The field of medicine is replete with evocative images and processes. These occur in everyday clinical practice, in small actions as well as pronounced issues of life and death. Healthcare practitioners can be moved in aesthetic ways. However, the capacity for awareness of aesthetic experience may be suppressed in clinical practice where the positivist objective evidence base has primacy. Bureaucracy, technology, financial restraints, and high workloads may also detract from space to notice the aesthetic dimension in the human encounter in care. Aesthetic experience has been linked with values in different contemporary fields and could also be important in health care.

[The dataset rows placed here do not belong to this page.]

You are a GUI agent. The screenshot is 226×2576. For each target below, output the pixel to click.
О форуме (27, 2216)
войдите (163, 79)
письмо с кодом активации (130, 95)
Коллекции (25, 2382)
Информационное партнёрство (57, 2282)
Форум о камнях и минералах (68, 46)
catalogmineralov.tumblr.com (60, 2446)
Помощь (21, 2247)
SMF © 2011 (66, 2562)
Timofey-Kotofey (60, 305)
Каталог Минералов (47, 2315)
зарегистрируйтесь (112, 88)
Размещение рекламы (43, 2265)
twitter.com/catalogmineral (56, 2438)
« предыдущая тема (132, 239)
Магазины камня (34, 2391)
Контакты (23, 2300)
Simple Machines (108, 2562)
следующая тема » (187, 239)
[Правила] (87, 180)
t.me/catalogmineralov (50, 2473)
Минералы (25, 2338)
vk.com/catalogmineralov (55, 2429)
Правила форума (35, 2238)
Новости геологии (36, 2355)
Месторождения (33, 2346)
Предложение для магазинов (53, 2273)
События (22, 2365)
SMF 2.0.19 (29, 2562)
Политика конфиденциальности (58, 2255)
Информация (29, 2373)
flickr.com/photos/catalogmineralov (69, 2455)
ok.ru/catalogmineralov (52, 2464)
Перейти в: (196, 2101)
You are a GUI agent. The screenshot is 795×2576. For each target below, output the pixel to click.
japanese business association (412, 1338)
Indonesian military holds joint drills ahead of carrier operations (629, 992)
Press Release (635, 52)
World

Whilst the word ‘aesthetics’ has several meanings, in this section it is taken from its Greek origins and will relate to sense perception. The imaginative dimension that arises during immersive participation will also be included. ‘Aesthetic experience’ also embraces human sensibilities, emotions, the tacit, haptic, pre-reflective, and the embodied. Awareness and articulation of this complexity may extend beyond words and only be fully realized during experiential practice itself.

Thus, these nine chapters take a ‘practice first’ approach. Rather than being limited by the boundaries of any one tradition, theory, or concept of philosophical thought, the focus is on noticing aesthetic experience as it arises in clinical practice. Authors offer perspectives and reflections from their practice within health care and other disciplines. They also weave in links with existing practices and theory that they feel resonate.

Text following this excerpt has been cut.